---- MATERIAL PROVIDED

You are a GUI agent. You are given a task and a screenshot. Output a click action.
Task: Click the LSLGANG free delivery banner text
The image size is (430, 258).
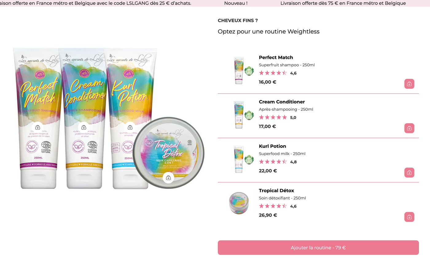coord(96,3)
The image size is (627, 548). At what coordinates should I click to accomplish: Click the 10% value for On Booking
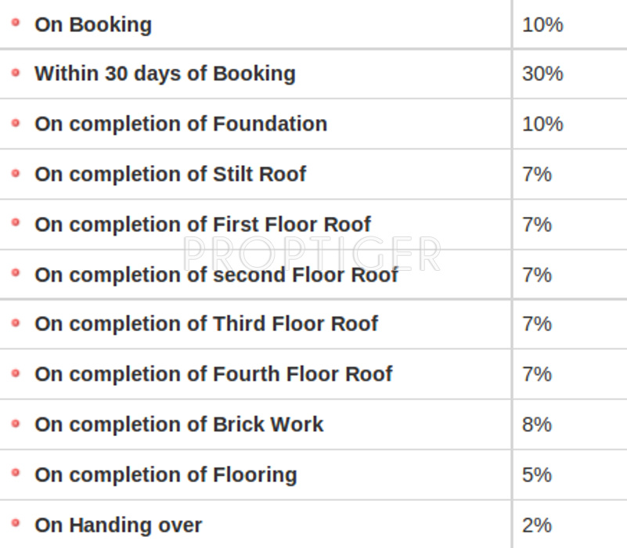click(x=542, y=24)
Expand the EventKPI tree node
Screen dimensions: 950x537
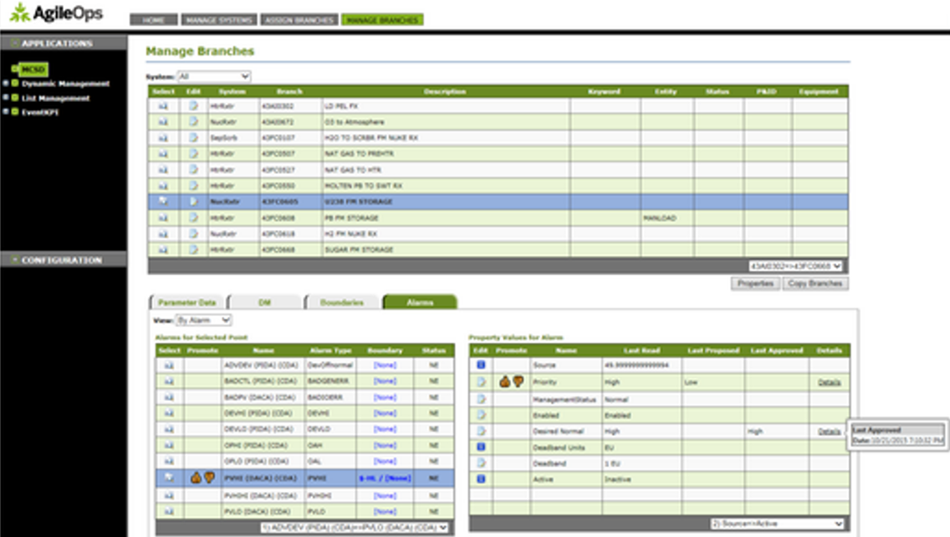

--------

* [PROMPT]: Could you set down every record above exactly as written, leaving out the pictures?

* [THE ANSWER]:
You are a GUI agent. You are given a task and a screenshot. Output a click action.
Task: Click the LSLGANG free delivery banner text
The image size is (430, 258).
coord(96,3)
The image size is (627, 548). At what coordinates should I click to accomplish: Click the 10% value for On Booking
click(x=542, y=24)
Expand the EventKPI tree node
Screen dimensions: 950x537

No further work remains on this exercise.